The presence of reservoir quality sediments, in both carbonate and siliciclastic environments, is a direct consequence of sedimentary processes related to the depositional setting. Exploring for and developing hydrocarbon resources is therefore irrevocably linked to the understanding of these processes, which can lead to the ability to predict sediment distribution in time and space. A knowledge-driven approach, such as that used by Digital Geology AS, using well, seismic and other data, which relies on a consistent understanding of the geology at all scales and stages, can reveal those hidden reservoirs.
This knowledge-driven approach has a number of stages, as briefly outlined below:
- A consistent interpretation of lithology, facies, facies associations and stratigraphy is established for the entire wellbore for all wells in the study area, based on an in-depth study of all available data, including logs, core, trace fossils, biostratigraphy and biological environmental assessment;
- Subdivision of the rocks into genetic sedimentary packages through sequence stratigraphy enables the correlation of different facies and the logical prediction of sediment distribution in time and space. Megasequences (and sequences) are bound by regional peak transgressions (‘maiximum flooding surfaces’), which are easy to recognise on a regional (i.e seismic) scale, so the next step is to delineate these transgressions;
- The lithological stacking pattern is combined with seismic data and other information to map the shoreline trajectory for the various depositional units;
- The uneroded thickness map for each depositional sequence is used together with the well data to map the paleo-coastline;
- Based on this approach the depositional models for each megasequence and sequence can be established.
An Example from the Barents Sea
Digital Geology has used this approach on exclusive studies for clients in Colorado, North Dakota, Trinidad, Bangladesh, Azerbaijan and Kazakhstan, among others, and also have a commercially available depositional model based on studies covering the Norwegian Sea and the Barents Sea. The models are built in Roxar RMS, but are also available in Petrel. In this article we look in detail at the south-west Barents Sea and investigate how this approach can be actively used to fine-tune our understanding of the orientation of depositional systems.

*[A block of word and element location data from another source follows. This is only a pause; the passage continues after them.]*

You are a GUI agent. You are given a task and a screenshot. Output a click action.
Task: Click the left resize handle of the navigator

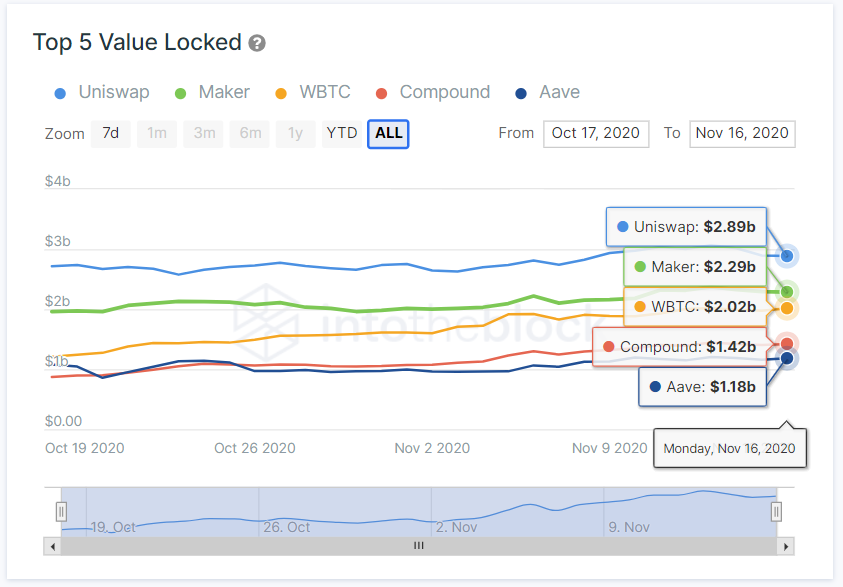click(x=61, y=511)
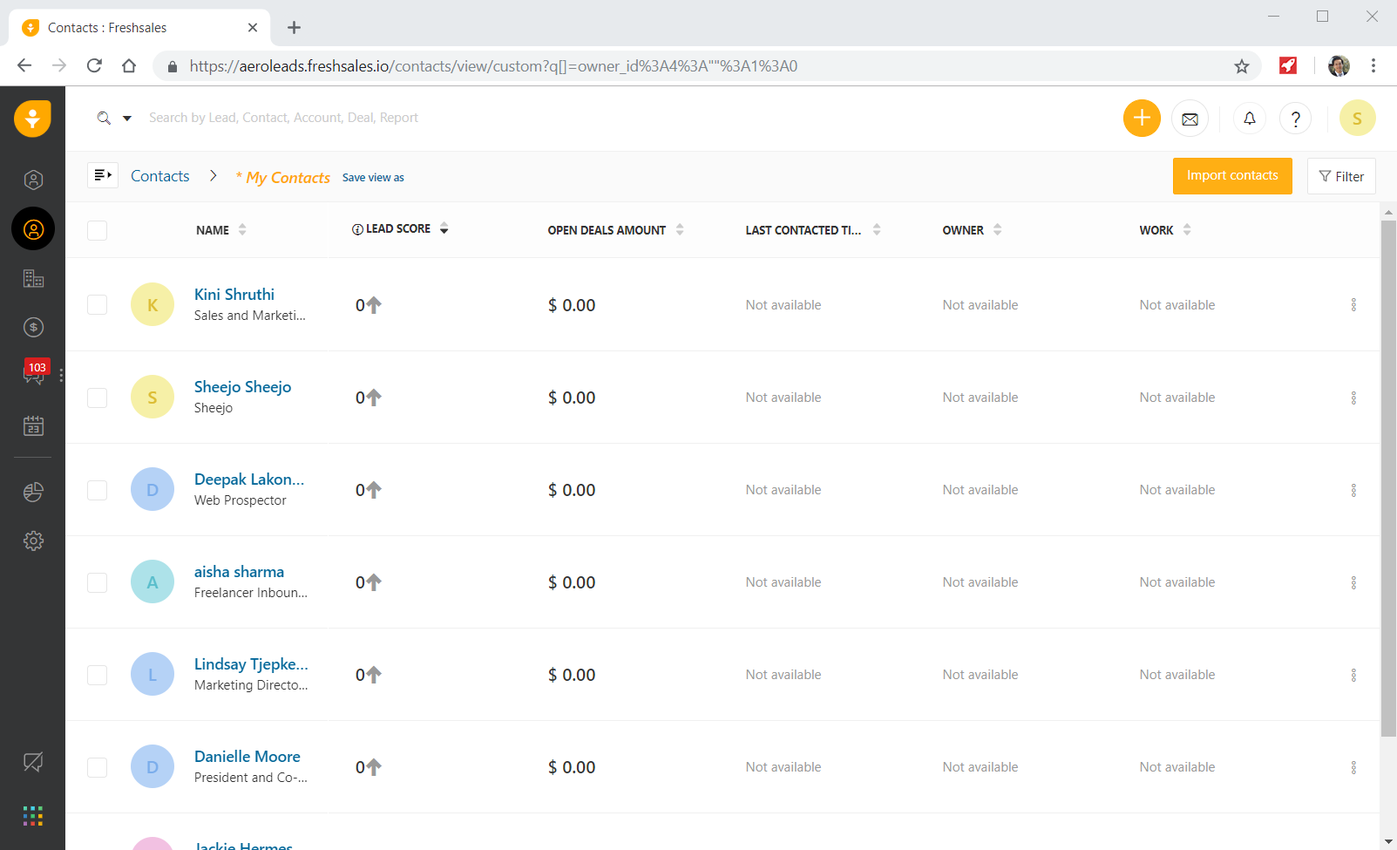Open Reports pie chart icon
Screen dimensions: 1397x850
coord(33,491)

Using a model of the south-west Barents Sea, extracted from the larger ‘Digital Geology megasequence 4D digital sedimentary model’ covering the Norwegian Barents Sea, we applied the methodology outlined above. Focusing on megasequences 5 to 12 (Late Jurassic to Paleogene) and combining the non-eroded (time of deposition) thickness maps with today’s structural setting, a series of 3D volumes depicting source potential was generated. The results revealed the high likelihood of several intervals containing source rock potential within Lower Cretaceous strata, as corroborated in wells and in outcrops onshore Svalbard.
Similarly, information about the possible distribution of reservoirs can be obtained through the consideration of a combination of two key elements: i) thickness maps generated for each megasequence at the time of deposition, and ii) an understanding of the shoreline trajectory derived from well facies stacking patterns and seismic interpretation indicating probable directions and angle of progradation/retrogradation. In short, outcrop data from southern Svalbard depicts a low angle to flat shoreline trajectory resulting in the depositional system prograding several hundreds of kilometres across the shallow shelf at the time, something that is corroborated with seismic across from Russian sector. The near flat angle of trajectory explains the lack of shallow marine coastal sands found in the few wells drilled, since such a low-angle system will result in sediment-bypass to the edge of the shelf at the time of deposition, as shown in the Digital Geology model below.
Further analysis of the model shows that, following a regional transgression during the late Early Cretaceous, at least two major phases of northern uplift can be observed in Svalbard, both of which caused major basinward shift of facies, again yielding reservoir potential sediments into the areas open to hydrocarbon exploration announced for the South West Barents Sea in 2016.
Following the initial opening of the Norwegian-Greenland Sea an area from Svalbard southwards to Bjørnøya was uplifted, shedding large volumes of sediments eastward into the Barents Sea in the very early Paleocene (as can be observed on Svalbard and in well 7321/19-1, the Pingvin discovery); again, our analysis of resultant Megasequence 10 suggests the possibility of reservoir quality sediments in the interval.
Successful Integrated Approach
This study clearly shows the potential for areas announced open to hydrocarbon exploration for the South West Barents Sea in 2016 and also explains the lack of success of the most recent wells made publicly available, 7212/8-1 and 7212/11-1. As such, it represents a new approach in understanding the dynamics of the depositional systems of the Norwegian Barents Sea and illustrates the much wider progradation of the sedimentary succession during the Latest Jurassic to Paleocene within the south-west Barents Sea.
It also demonstrates that this integrated approach, which we believe represents the optimal 21st century exploration and appraisal tool, which enables not only the confident mapping of the location of facies belts and their logical extensions, but provides us with a quantification of both source rock potential and reservoir rock distribution in time and space.